### TEXTO DE APOIO:
---
A base política que concedeu maioria vitoriosa nas eleições presidenciais de 2002 e nas três subsequentes terminou por constranger elites historicamente constituídas, que acostumadas estavam a impor, com resistência abafada, seus principais interesses. Por intermédio dos monopólios sociais estabelecidos, como, por exemplo, o sistema educacional, verdadeira massa de jovens originária na base da pirâmide social estava impedida de ascender às universidades, o que garantia caminho privilegiado e quase sem concorrência aos melhores empregos para poucos brasileiros.
Da mesma forma, o Estado patrimonialista serve às elites pela estrutura tributária regressiva, que quase a isenta de impostos, pois transfere aos segmentos de menor rendimento o maior ônus relativo da arrecadação governamental. O Ministério da Fazenda, por meio da Secretaria da Receita Federal, executa a principal política social aos bem situados no País.
---
### AMOSTRA DE DADOS:
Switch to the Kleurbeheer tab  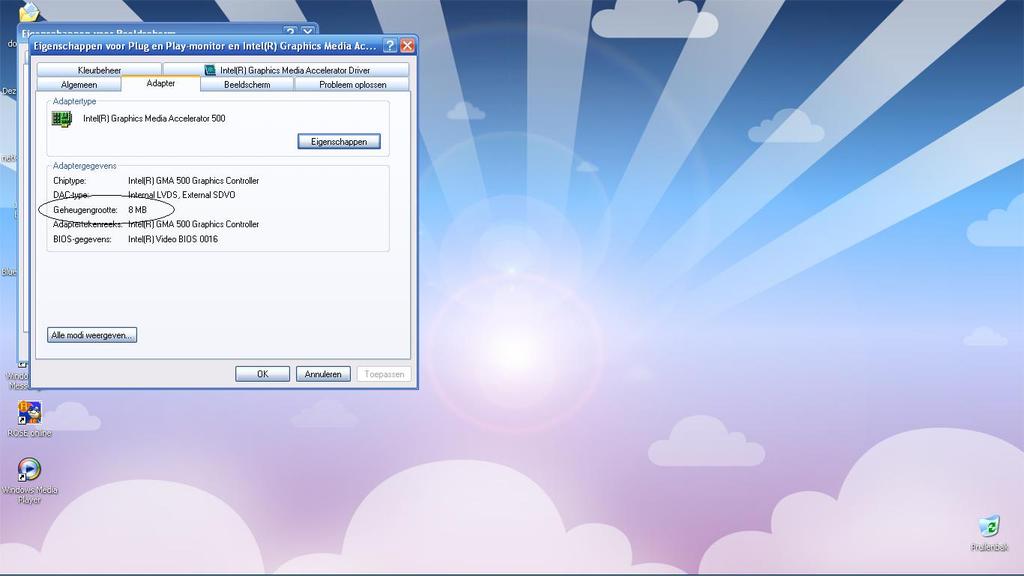point(99,70)
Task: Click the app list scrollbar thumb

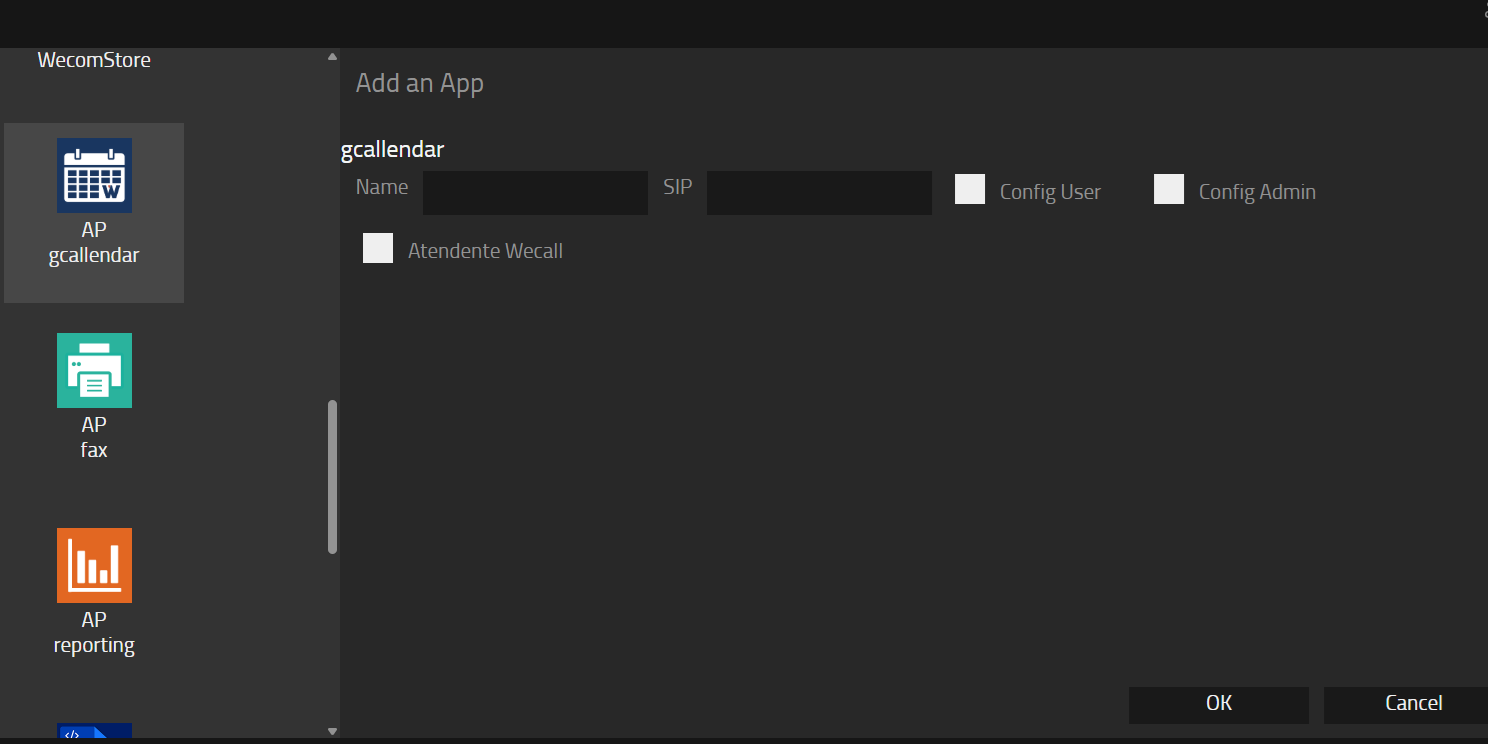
---
### O QUE SE PEDE:
- A) Diga se cada afirmação concorda com o texto sobre as elites, respondendo sim ou não e citando literalmente as palavras do texto que decidem a questão: (i) a estrutura tributária é regressiva; (ii) o sistema educacional é dado como exemplo de monopólio social; (iii) os segmentos de menor rendimento arcam com o menor ônus relativo da arrecadação.
- B) Reescreva em forma de lista o parágrafo do texto sobre as elites que começa com "A base política que concedeu", mantendo seus fatos principais.
- C) Dê prosseguimento ao texto sobre as elites a partir do ponto em que ele termina.
A listagem não tem nenhum papel nesta atividade.

### EXERCÍCIOS RESOLVIDOS:
- A)
(i) Sim: "pela estrutura tributária regressiva".
(ii) Sim: "como, por exemplo, o sistema educacional".
(iii) Não: "transfere aos segmentos de menor rendimento o maior ônus relativo da arrecadação governamental".

- B)
- A base política vitoriosa nas eleições presidenciais de 2002 e nas três seguintes constrangeu elites historicamente constituídas, acostumadas a impor seus interesses com resistência abafada.
- Por meio de monopólios sociais, como o sistema educacional, uma massa de jovens da base da pirâmide social ficava impedida de chegar às universidades.
- Isso garantia a poucos brasileiros um caminho privilegiado e quase sem concorrência aos melhores empregos.

- C)
As desonerações tributárias, como aquelas proporcionadas na declaração do Imposto de Renda, permitem ao andar de cima da sociedade abonar gastos privados realizados com saúde (panos de saúde), educação (a bolsa família dos ricos), assistência e previdência social. No ano de 2012, por exemplo, quase 50 bilhões de reais deixaram de ser arrecadados pelo tesouro federal por conta das deduções que financiam gastos com serviços privados na saúde pelas elites brasileiras.
Diante disso, o começo da reformulação do antigo Estado patrimonial implementada a partir da década de 2000, ainda que parcial e incompleta, não agradou as elites, em geral. As políticas públicas inclusivas, como as quotas no ensino público superior, a garantia de renda universal aos segmentos pauperizados, a ampliação de modalidades de inserção bancária e creditícia, a busca do pleno emprego, entre outras modalidades de ação do Estado, sofreram forte reação implícita e explícita do pessoal que frequenta salas VIP (Very Important Person) e camarotes da alta sociedade.
A revolta não tardou a ser exposta. Desde as eleições presidenciais de 2014 que as elites tradicionais realinharam-se novamente para fortalecer campanhas reacionárias em prol da desconstrução de conquistas estabelecidas nos últimos anos.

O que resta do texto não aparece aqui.